#### [Your instructions]
Go through the records below and write each one out again unchanged.

#### [Supplied data]
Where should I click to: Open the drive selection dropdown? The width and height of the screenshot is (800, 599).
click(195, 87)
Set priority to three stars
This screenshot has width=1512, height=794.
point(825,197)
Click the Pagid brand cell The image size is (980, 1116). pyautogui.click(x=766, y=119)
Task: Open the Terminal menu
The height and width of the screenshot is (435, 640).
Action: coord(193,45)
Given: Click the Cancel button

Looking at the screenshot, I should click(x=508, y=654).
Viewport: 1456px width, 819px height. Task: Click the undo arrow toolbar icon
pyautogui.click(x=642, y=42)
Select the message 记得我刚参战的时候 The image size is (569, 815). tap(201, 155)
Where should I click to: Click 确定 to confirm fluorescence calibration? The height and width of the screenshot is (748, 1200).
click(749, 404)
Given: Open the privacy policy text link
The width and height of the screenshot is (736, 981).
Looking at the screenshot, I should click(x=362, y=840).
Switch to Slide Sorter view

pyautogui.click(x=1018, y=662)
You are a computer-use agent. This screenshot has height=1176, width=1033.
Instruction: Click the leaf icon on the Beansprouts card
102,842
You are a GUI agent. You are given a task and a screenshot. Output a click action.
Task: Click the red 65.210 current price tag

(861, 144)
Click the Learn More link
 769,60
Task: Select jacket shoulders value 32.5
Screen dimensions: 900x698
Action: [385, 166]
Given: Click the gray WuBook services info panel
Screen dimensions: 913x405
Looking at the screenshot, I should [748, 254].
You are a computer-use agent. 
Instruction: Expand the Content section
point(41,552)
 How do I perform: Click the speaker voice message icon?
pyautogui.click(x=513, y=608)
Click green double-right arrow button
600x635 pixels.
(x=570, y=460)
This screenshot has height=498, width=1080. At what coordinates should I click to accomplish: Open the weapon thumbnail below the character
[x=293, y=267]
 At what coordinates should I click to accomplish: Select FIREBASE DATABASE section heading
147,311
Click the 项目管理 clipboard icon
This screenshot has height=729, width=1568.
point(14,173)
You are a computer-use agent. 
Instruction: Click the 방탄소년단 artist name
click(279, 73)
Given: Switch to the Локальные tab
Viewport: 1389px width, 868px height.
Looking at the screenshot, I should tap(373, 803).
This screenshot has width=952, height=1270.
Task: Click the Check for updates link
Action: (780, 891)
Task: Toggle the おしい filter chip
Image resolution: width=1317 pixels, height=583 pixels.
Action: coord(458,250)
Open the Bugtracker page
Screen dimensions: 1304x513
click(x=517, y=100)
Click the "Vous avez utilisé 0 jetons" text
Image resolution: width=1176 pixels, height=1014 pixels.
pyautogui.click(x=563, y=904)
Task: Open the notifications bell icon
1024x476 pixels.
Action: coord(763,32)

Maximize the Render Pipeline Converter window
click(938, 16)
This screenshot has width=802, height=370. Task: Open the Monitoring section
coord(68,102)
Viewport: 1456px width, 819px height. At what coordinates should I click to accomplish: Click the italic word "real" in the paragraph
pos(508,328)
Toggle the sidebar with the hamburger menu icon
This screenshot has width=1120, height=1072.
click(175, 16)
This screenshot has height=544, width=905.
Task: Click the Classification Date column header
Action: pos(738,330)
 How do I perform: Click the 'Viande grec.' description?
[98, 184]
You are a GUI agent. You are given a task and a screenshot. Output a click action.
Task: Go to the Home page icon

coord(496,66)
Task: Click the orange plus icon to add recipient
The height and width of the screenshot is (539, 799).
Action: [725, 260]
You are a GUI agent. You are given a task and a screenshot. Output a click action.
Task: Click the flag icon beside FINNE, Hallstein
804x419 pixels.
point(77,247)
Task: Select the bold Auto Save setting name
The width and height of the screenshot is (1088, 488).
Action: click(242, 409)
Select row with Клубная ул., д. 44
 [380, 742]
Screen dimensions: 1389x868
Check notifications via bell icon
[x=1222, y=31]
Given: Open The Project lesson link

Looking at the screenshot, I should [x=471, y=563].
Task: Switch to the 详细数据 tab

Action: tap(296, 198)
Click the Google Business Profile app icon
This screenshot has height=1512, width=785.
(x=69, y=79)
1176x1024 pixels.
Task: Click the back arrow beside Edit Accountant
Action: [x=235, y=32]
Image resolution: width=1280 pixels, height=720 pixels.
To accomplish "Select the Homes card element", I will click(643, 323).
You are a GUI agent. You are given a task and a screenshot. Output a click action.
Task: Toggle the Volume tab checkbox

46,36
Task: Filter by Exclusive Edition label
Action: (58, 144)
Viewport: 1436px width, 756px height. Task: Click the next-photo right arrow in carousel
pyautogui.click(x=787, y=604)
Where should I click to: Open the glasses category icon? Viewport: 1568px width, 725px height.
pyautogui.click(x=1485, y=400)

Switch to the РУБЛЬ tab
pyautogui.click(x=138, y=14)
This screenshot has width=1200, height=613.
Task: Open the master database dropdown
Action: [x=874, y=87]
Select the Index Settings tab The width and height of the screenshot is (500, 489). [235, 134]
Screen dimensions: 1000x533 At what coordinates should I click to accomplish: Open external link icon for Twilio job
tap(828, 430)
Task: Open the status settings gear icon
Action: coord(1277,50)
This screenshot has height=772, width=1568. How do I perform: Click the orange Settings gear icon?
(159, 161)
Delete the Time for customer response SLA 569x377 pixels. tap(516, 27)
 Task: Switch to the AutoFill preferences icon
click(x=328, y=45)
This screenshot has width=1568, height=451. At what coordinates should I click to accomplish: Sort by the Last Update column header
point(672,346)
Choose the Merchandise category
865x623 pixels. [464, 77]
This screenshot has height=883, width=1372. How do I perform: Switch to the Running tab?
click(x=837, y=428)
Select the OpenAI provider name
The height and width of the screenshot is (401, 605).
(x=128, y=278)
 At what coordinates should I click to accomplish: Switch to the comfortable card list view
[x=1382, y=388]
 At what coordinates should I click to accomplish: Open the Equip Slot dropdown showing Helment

#### [Exercise solution]
Where should I click to: Open the drive selection dropdown? The width and height of the screenshot is (800, 599).
click(195, 87)
Set priority to three stars
This screenshot has width=1512, height=794.
point(825,197)
Click the Pagid brand cell The image size is (980, 1116). pyautogui.click(x=766, y=119)
Task: Open the Terminal menu
The height and width of the screenshot is (435, 640).
Action: coord(193,45)
Given: Click the Cancel button

Looking at the screenshot, I should click(x=508, y=654).
Viewport: 1456px width, 819px height. Task: Click the undo arrow toolbar icon
pyautogui.click(x=642, y=42)
Select the message 记得我刚参战的时候 The image size is (569, 815). tap(201, 155)
Where should I click to: Click 确定 to confirm fluorescence calibration? The height and width of the screenshot is (748, 1200).
click(749, 404)
Given: Open the privacy policy text link
The width and height of the screenshot is (736, 981).
Looking at the screenshot, I should click(x=362, y=840).
Switch to Slide Sorter view

pyautogui.click(x=1018, y=662)
You are a computer-use agent. This screenshot has height=1176, width=1033.
Instruction: Click the leaf icon on the Beansprouts card
102,842
You are a GUI agent. You are given a task and a screenshot. Output a click action.
Task: Click the red 65.210 current price tag

(861, 144)
Click the Learn More link
 769,60
Task: Select jacket shoulders value 32.5
Screen dimensions: 900x698
Action: [385, 166]
Given: Click the gray WuBook services info panel
Screen dimensions: 913x405
Looking at the screenshot, I should [748, 254].
You are a computer-use agent. 
Instruction: Expand the Content section
point(41,552)
 How do I perform: Click the speaker voice message icon?
pyautogui.click(x=513, y=608)
Click green double-right arrow button
600x635 pixels.
(x=570, y=460)
This screenshot has height=498, width=1080. At what coordinates should I click to accomplish: Open the weapon thumbnail below the character
[x=293, y=267]
 At what coordinates should I click to accomplish: Select FIREBASE DATABASE section heading
147,311
Click the 项目管理 clipboard icon
This screenshot has height=729, width=1568.
point(14,173)
You are a computer-use agent. 
Instruction: Click the 방탄소년단 artist name
click(279, 73)
Given: Switch to the Локальные tab
Viewport: 1389px width, 868px height.
Looking at the screenshot, I should tap(373, 803).
This screenshot has width=952, height=1270.
Task: Click the Check for updates link
Action: (780, 891)
Task: Toggle the おしい filter chip
Image resolution: width=1317 pixels, height=583 pixels.
Action: coord(458,250)
Open the Bugtracker page
Screen dimensions: 1304x513
click(x=517, y=100)
Click the "Vous avez utilisé 0 jetons" text
Image resolution: width=1176 pixels, height=1014 pixels.
pyautogui.click(x=563, y=904)
Task: Open the notifications bell icon
1024x476 pixels.
Action: coord(763,32)

Maximize the Render Pipeline Converter window
click(938, 16)
This screenshot has width=802, height=370. Task: Open the Monitoring section
coord(68,102)
Viewport: 1456px width, 819px height. At what coordinates should I click to accomplish: Click the italic word "real" in the paragraph
pos(508,328)
Toggle the sidebar with the hamburger menu icon
This screenshot has width=1120, height=1072.
click(175, 16)
This screenshot has height=544, width=905.
Task: Click the Classification Date column header
Action: pos(738,330)
 How do I perform: Click the 'Viande grec.' description?
[98, 184]
You are a GUI agent. You are given a task and a screenshot. Output a click action.
Task: Go to the Home page icon

coord(496,66)
Task: Click the orange plus icon to add recipient
The height and width of the screenshot is (539, 799).
Action: [725, 260]
You are a GUI agent. You are given a task and a screenshot. Output a click action.
Task: Click the flag icon beside FINNE, Hallstein
804x419 pixels.
point(77,247)
Task: Select the bold Auto Save setting name
The width and height of the screenshot is (1088, 488).
Action: click(242, 409)
Select row with Клубная ул., д. 44
 [380, 742]
Screen dimensions: 1389x868
Check notifications via bell icon
[x=1222, y=31]
Given: Open The Project lesson link

Looking at the screenshot, I should [x=471, y=563].
Task: Switch to the 详细数据 tab

Action: tap(296, 198)
Click the Google Business Profile app icon
This screenshot has height=1512, width=785.
(x=69, y=79)
1176x1024 pixels.
Task: Click the back arrow beside Edit Accountant
Action: [x=235, y=32]
Image resolution: width=1280 pixels, height=720 pixels.
To accomplish "Select the Homes card element", I will click(643, 323).
You are a GUI agent. You are given a task and a screenshot. Output a click action.
Task: Toggle the Volume tab checkbox

46,36
Task: Filter by Exclusive Edition label
Action: (58, 144)
Viewport: 1436px width, 756px height. Task: Click the next-photo right arrow in carousel
pyautogui.click(x=787, y=604)
Where should I click to: Open the glasses category icon? Viewport: 1568px width, 725px height.
pyautogui.click(x=1485, y=400)

Switch to the РУБЛЬ tab
pyautogui.click(x=138, y=14)
This screenshot has width=1200, height=613.
Task: Open the master database dropdown
Action: [x=874, y=87]
Select the Index Settings tab The width and height of the screenshot is (500, 489). [235, 134]
Screen dimensions: 1000x533 At what coordinates should I click to accomplish: Open external link icon for Twilio job
tap(828, 430)
Task: Open the status settings gear icon
Action: coord(1277,50)
This screenshot has height=772, width=1568. How do I perform: Click the orange Settings gear icon?
(159, 161)
Delete the Time for customer response SLA 569x377 pixels. tap(516, 27)
 Task: Switch to the AutoFill preferences icon
click(x=328, y=45)
This screenshot has width=1568, height=451. At what coordinates should I click to accomplish: Sort by the Last Update column header
point(672,346)
Choose the Merchandise category
865x623 pixels. [464, 77]
This screenshot has height=883, width=1372. How do I perform: Switch to the Running tab?
click(x=837, y=428)
Select the OpenAI provider name
The height and width of the screenshot is (401, 605).
(x=128, y=278)
 At what coordinates should I click to accomplish: Switch to the comfortable card list view
[x=1382, y=388]
 At what coordinates should I click to accomplish: Open the Equip Slot dropdown showing Helment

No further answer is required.